[[ Provided entries, beginning ]]

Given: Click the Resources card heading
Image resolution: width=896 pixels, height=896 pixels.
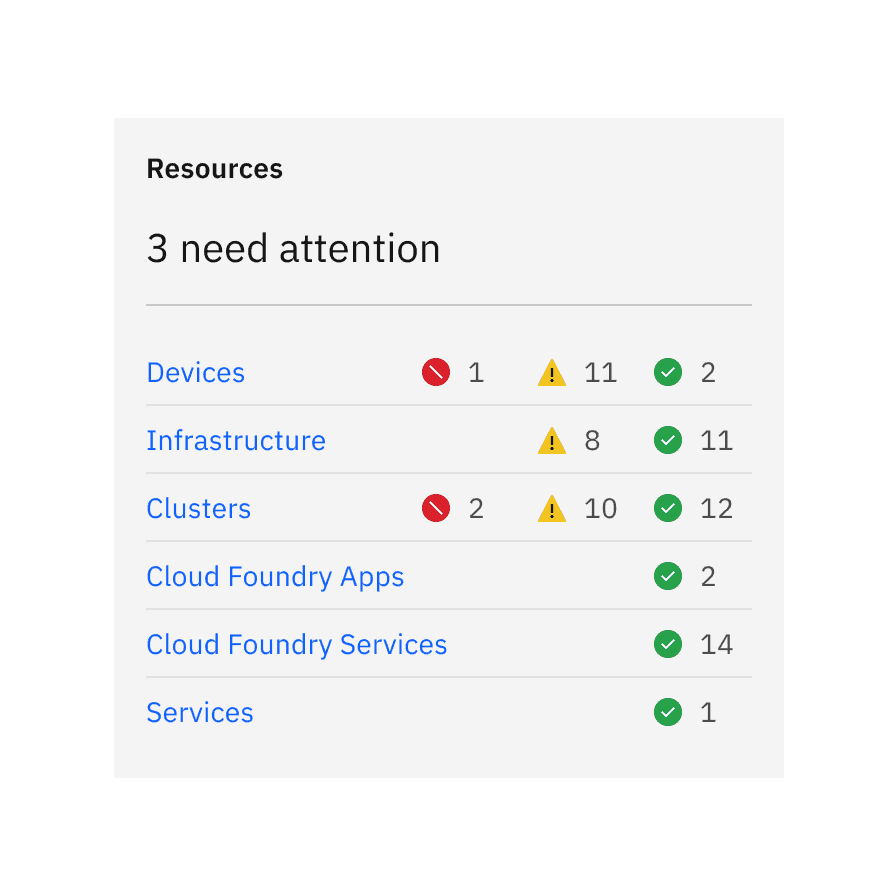Looking at the screenshot, I should pos(214,168).
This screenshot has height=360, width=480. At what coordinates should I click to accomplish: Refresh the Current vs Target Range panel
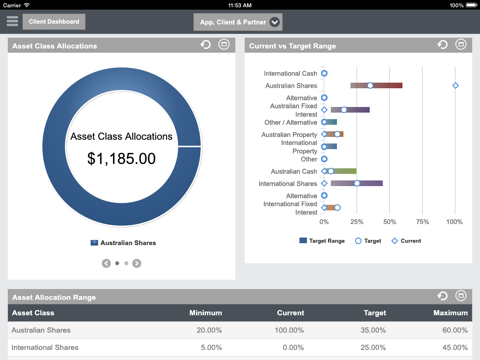click(x=443, y=44)
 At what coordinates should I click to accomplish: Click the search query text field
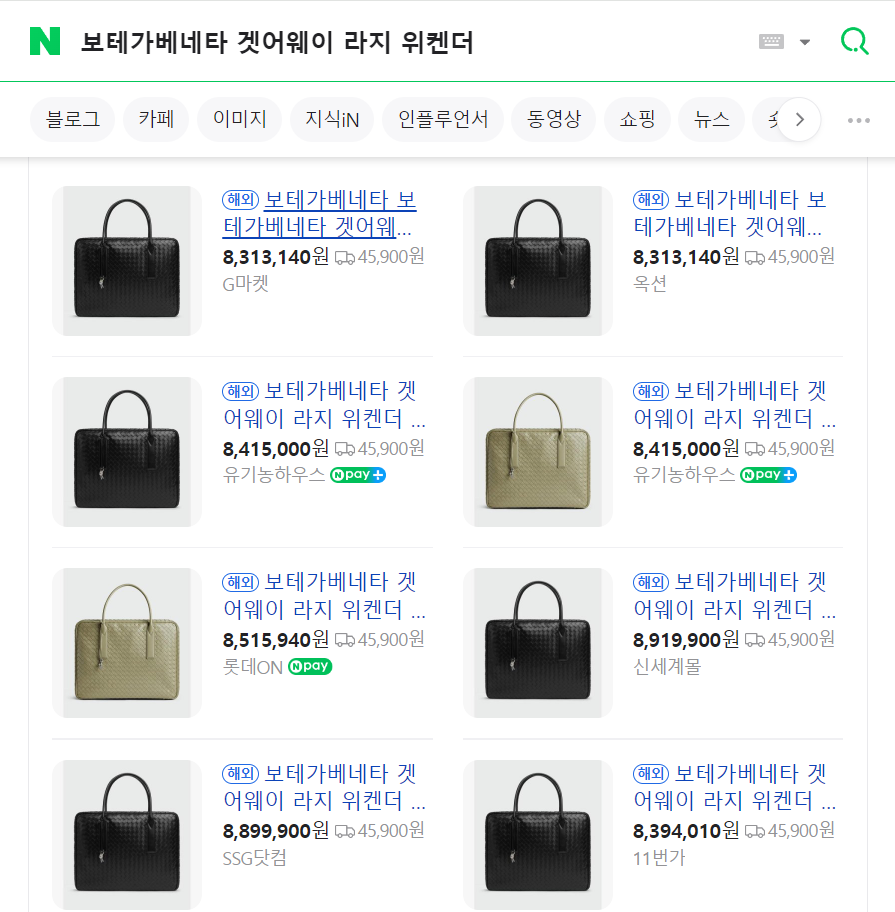(400, 42)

[[ Provided entries, end ]]

With the pictures omitted, print precisely the lines from the one with "At what coordinates should I click to accomplish: Click" to the final line of the records, both included.

 At what coordinates should I click to accomplish: Click the search query text field
(400, 42)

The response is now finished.